Today’s composers need our help
By David Amos
SAN DIEGO–Here are some intriguing things to think about: Mozart lived to the age of 35; Schubert, 32, Beethoven, 57, to name just a few who had relatively short lifetimes. The list is long, but we should add to it here the names of Mendelssohn, Chopin, and Bizet.
Can you think of how many more mature compositions, masterpieces, if you wish, we would have from these composers had they lived a normal lifespan? Say, Beethoven, to his seventies. Mozart and Schubert could have easily lived twice the number of years they actually lived under different conditions of health and lifestyles.
Which direction would their music have taken? New styles, countless additional works which would further enrich our lives today. What would a symphony sound like if composed by Beethoven after his monumental Ninth? As we know, he did not compose conventionally for his time. His art form was constantly evolving, seeking new paths, experimenting, unafraid of breaking with past traditions. His last few opus numbers already showed radical and abstract directions. What could he have created with another 25 years of life? It boggles the imagination.
Bizet, who lived 36 years, was phenomenally gifted.
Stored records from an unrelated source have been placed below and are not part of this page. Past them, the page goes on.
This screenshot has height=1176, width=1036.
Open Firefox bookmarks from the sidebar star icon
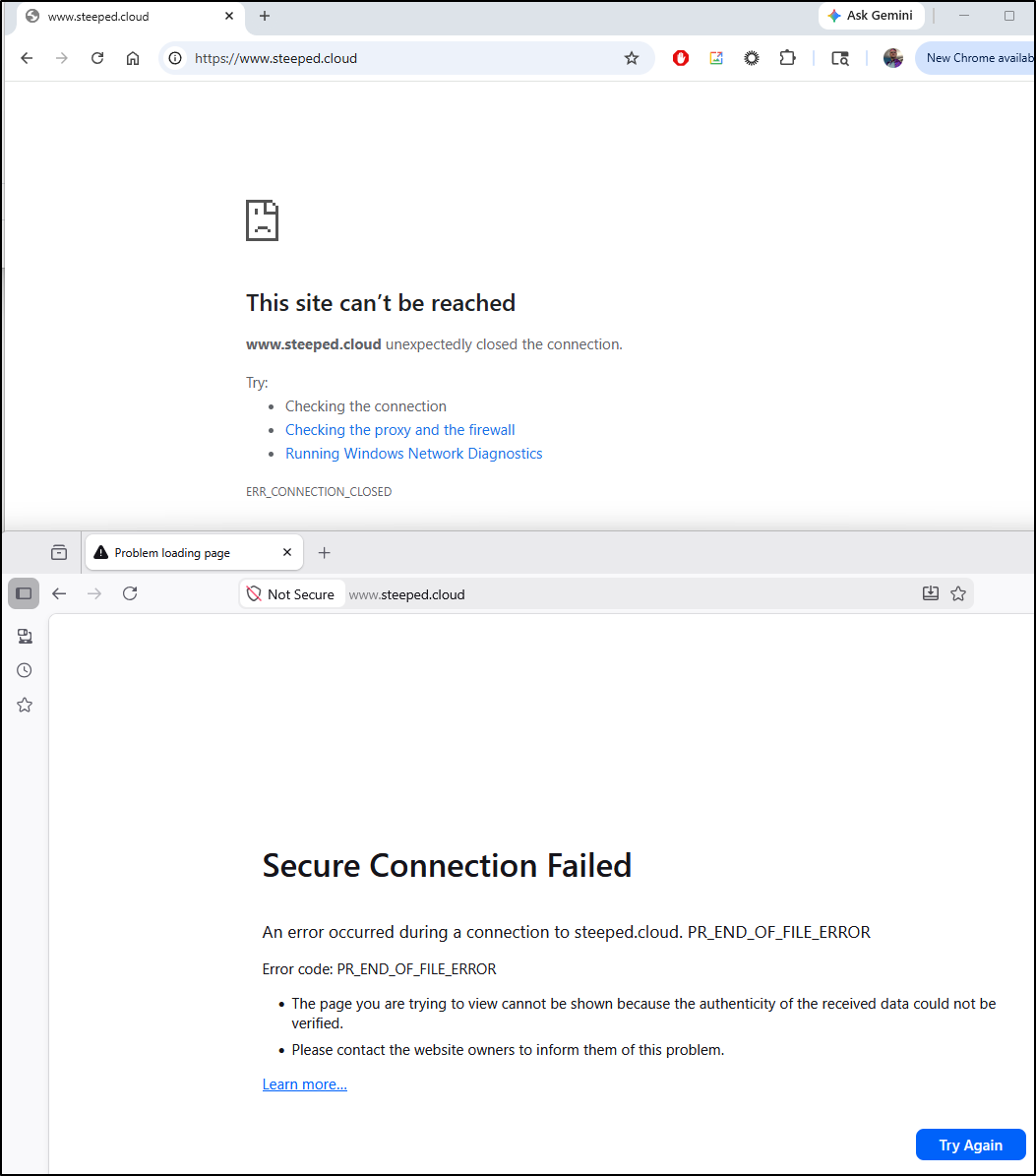pyautogui.click(x=25, y=705)
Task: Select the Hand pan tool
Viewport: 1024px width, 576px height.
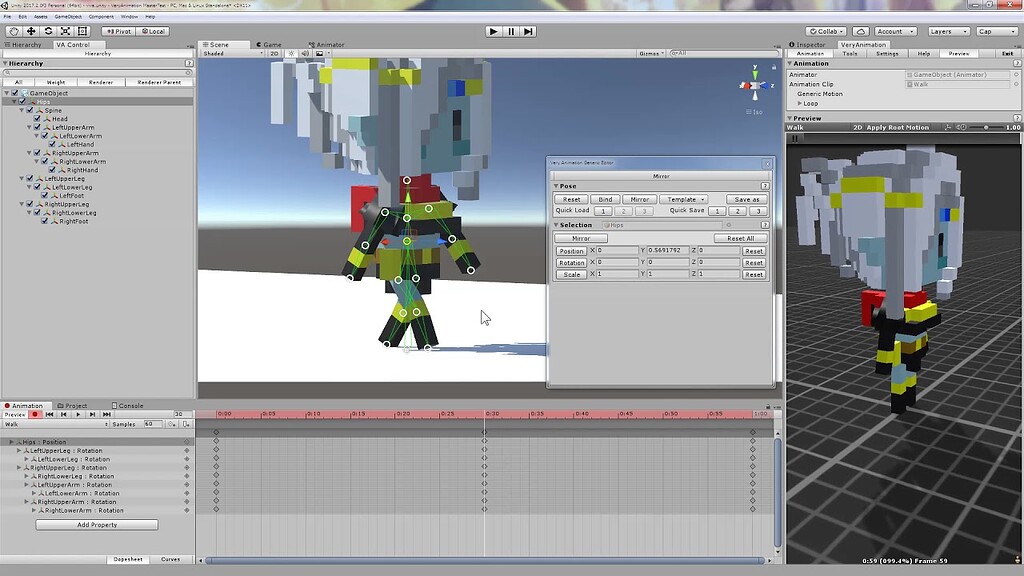Action: coord(13,30)
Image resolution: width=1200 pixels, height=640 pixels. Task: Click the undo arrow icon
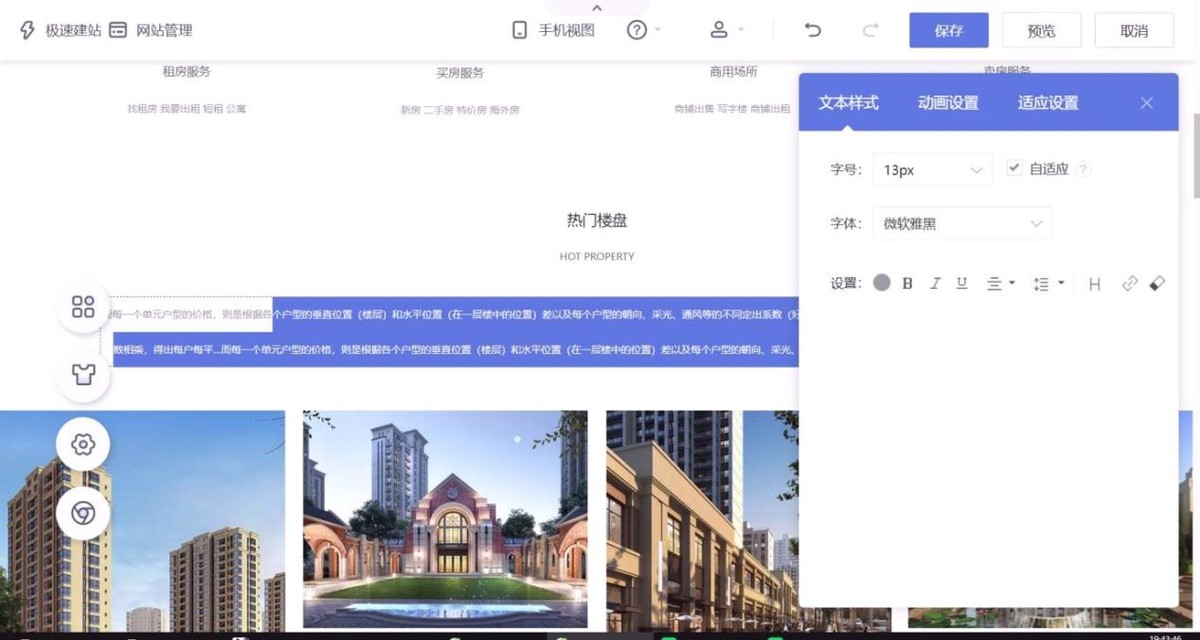pyautogui.click(x=812, y=30)

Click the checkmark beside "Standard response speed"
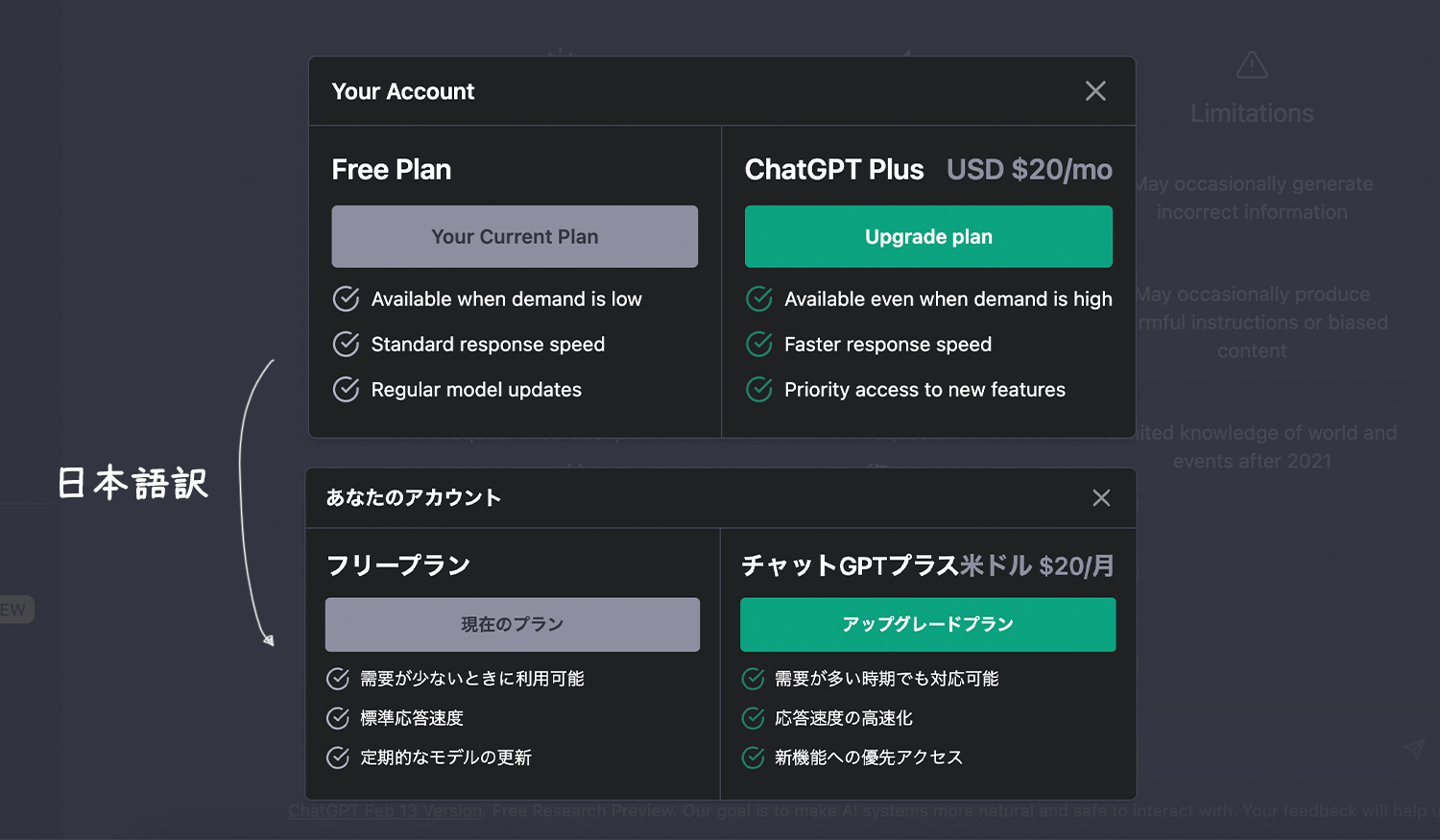tap(346, 344)
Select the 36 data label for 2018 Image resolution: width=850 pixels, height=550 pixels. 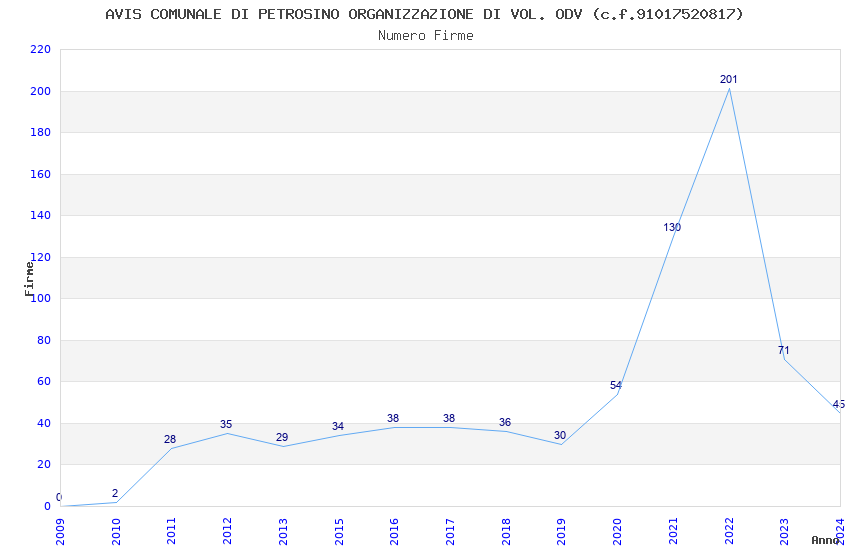click(x=505, y=422)
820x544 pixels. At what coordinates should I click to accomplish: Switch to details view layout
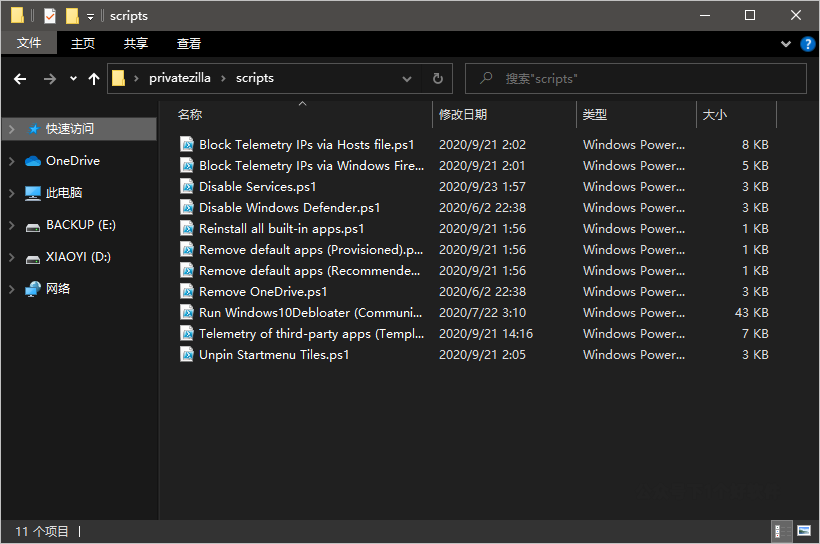(x=780, y=531)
He wrote several works which could safely be labeled masterpieces, and gave us Carmen, which arguably, could be called the most perfect and complete opera ever.
How about the concept that there were other composer-geniuses living and writing during the times of our heroes? Many people reject this, claiming that even if these compositions were very good, they would eventually surface after their lifetimes, and history, sooner or later, would have given them their deserved recognition.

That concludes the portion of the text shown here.